在使用eigen3寻求最佳矩阵 - 矩阵乘法(并希望从SIMD支持中获利)时,我写了以下测试:
#include <iostream>
#include <Eigen/Dense>
#include <ctime>
using namespace Eigen;
using namespace std;
const int test_size= 13;
const int test_size_16b= test_size+1;
typedef Matrix<double, Dynamic, Dynamic, ColMajor, test_size_16b, test_size_16b> TestMatrix_dyn16b_t;
typedef Matrix<double, Dynamic, Dynamic> TestMatrix_dynalloc_t;
typedef Matrix<double, test_size, test_size> TestMatrix_t;
typedef Matrix<double, test_size_16b, test_size_16b> TestMatrix_fix16b_t;
template<typename TestMatrix_t> EIGEN_DONT_INLINE void test(const char * msg, int m_size= test_size, int n= 10000) {
double s= 0.0;
clock_t elapsed= 0;
TestMatrix_t m3;
for(int i= 0; i<n; i++) {
TestMatrix_t m1 = TestMatrix_t::Random(m_size, m_size);
TestMatrix_t m2= TestMatrix_t::Random(m_size, m_size);
clock_t begin = clock();
m3.noalias()= m1*m2;
clock_t end = clock();
elapsed+= end - begin;
// make sure m3 is not optimized away
s+= m3(1, 1);
}
double elapsed_secs = double(elapsed) / CLOCKS_PER_SEC;
cout << "Elapsed time " << msg << ": " << elapsed_secs << " size " << m3.cols() << ", " << m3.rows() << endl;
}
int main() {
#ifdef EIGEN_VECTORIZE
cout << "EIGEN_VECTORIZE on " << endl;
#endif
test<TestMatrix_t> ("normal ");
test<TestMatrix_dyn16b_t> ("dyn 16b ");
test<TestMatrix_dynalloc_t>("dyn alloc");
test<TestMatrix_fix16b_t> ("fix 16b ", test_size_16b);
}
使用g++ -msse3 -O2 -DEIGEN_DONT_PARALLELIZE test.cpp
编译并在Athlon II X2 255上运行。
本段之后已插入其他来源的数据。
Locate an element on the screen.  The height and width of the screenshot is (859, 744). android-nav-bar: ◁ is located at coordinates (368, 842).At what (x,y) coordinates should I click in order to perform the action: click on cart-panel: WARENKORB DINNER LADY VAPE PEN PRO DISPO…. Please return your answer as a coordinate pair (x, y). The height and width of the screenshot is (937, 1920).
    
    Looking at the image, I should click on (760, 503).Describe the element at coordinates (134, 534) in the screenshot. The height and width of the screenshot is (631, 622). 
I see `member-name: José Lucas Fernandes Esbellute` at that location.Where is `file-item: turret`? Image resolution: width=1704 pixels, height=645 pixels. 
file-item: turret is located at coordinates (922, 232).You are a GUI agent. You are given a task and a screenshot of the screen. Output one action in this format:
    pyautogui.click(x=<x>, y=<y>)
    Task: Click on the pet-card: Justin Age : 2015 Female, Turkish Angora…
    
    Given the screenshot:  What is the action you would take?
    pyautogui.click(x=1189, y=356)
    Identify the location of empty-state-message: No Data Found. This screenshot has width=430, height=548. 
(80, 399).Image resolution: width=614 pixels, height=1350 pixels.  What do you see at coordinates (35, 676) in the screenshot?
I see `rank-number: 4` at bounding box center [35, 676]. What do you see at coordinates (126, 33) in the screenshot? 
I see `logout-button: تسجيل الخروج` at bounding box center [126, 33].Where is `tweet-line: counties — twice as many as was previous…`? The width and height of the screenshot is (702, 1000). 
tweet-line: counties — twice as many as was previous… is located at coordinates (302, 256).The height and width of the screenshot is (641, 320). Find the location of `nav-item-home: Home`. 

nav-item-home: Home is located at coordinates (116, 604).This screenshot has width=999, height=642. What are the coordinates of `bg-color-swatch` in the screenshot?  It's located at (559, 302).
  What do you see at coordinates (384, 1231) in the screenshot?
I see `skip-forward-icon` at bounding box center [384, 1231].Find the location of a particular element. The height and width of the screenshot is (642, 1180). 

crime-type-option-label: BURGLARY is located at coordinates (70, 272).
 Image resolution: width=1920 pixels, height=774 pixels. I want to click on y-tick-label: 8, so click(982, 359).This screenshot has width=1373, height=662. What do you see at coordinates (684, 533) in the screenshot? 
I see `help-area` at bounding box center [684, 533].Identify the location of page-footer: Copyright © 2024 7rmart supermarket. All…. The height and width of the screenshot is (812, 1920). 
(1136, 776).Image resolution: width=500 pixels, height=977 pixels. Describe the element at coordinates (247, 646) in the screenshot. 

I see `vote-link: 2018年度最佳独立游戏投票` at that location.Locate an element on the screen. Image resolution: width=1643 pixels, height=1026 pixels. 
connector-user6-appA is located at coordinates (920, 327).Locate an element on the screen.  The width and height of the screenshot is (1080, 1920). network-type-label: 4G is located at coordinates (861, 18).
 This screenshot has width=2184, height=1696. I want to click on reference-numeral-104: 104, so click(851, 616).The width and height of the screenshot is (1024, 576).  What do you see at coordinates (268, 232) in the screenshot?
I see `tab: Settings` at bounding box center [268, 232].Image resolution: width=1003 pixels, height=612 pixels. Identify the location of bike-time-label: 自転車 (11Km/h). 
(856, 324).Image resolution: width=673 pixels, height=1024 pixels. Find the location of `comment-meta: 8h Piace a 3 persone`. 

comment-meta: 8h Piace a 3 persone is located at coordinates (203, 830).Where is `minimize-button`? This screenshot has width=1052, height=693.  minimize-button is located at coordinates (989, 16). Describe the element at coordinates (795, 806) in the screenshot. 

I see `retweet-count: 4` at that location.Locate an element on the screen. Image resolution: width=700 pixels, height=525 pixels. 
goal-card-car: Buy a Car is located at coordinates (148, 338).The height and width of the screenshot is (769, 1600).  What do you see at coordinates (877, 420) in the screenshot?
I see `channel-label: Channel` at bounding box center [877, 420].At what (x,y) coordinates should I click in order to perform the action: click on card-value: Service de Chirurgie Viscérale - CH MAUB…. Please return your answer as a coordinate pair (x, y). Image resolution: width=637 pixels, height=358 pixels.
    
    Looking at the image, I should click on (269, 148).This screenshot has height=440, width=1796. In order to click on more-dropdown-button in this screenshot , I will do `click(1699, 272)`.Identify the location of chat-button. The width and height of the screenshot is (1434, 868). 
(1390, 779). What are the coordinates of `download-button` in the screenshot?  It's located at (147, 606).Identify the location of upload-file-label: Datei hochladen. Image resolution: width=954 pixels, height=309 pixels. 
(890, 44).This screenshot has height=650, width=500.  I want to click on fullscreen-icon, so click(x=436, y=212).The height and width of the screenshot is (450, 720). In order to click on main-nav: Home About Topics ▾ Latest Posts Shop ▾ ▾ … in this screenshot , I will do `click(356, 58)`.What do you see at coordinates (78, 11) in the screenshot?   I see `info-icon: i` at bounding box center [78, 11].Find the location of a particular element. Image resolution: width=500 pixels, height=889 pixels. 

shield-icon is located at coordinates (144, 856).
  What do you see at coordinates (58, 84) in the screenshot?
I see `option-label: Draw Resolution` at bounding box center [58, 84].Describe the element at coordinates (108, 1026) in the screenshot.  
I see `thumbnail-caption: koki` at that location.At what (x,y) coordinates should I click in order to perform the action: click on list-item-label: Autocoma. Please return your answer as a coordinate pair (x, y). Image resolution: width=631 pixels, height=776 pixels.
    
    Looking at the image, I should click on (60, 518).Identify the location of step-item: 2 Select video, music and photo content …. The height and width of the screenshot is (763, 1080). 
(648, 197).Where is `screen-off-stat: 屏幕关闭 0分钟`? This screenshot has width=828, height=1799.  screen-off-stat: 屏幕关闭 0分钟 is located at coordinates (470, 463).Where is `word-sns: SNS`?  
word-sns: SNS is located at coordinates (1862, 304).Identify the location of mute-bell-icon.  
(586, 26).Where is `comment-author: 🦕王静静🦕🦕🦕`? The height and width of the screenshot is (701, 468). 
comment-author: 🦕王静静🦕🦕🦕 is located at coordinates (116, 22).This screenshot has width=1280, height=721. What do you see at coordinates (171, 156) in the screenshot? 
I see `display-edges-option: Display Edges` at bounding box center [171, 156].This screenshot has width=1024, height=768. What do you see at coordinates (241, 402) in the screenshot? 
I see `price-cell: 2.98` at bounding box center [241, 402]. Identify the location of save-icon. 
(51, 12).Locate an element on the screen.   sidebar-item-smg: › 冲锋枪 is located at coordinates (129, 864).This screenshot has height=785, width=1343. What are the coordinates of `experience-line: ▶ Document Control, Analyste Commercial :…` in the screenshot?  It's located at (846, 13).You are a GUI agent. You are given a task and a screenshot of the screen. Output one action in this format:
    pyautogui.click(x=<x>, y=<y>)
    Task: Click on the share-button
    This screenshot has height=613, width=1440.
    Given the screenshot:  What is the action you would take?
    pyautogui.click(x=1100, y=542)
结果让我感到惊讶:
EIGEN_VECTORIZE on
Elapsed time normal : 0.019193 size 13, 13
Elapsed time dyn 16b : 0.025226 size 13, 13
Elapsed time dyn alloc: 0.018648 size 13, 13
Elapsed time fix 16b : 0.018221 size 14, 14
test_size
的其他奇数可以获得类似的结果。令我困惑的是:
我的问题很简短:为什么Matrix<double, Dynamic, Dynamic, ColMajor, test_size_16b, test_size_16b>
这么慢?你能证实我的观察结果,甚至可以解释一下吗?
答案 0 :(得分:1)
常见问题已过时。从Eigen版本3.3开始,未对齐的向量和矩阵被矢量化。
然后考虑为什么Matrix<double, Dynamic, Dynamic, ColMajor, test_size_16b, test_size_16b>
较慢,这只是首选矩阵产品实现的编译时选择中的一个问题。修复将是Eigen 3.3.1的一部分。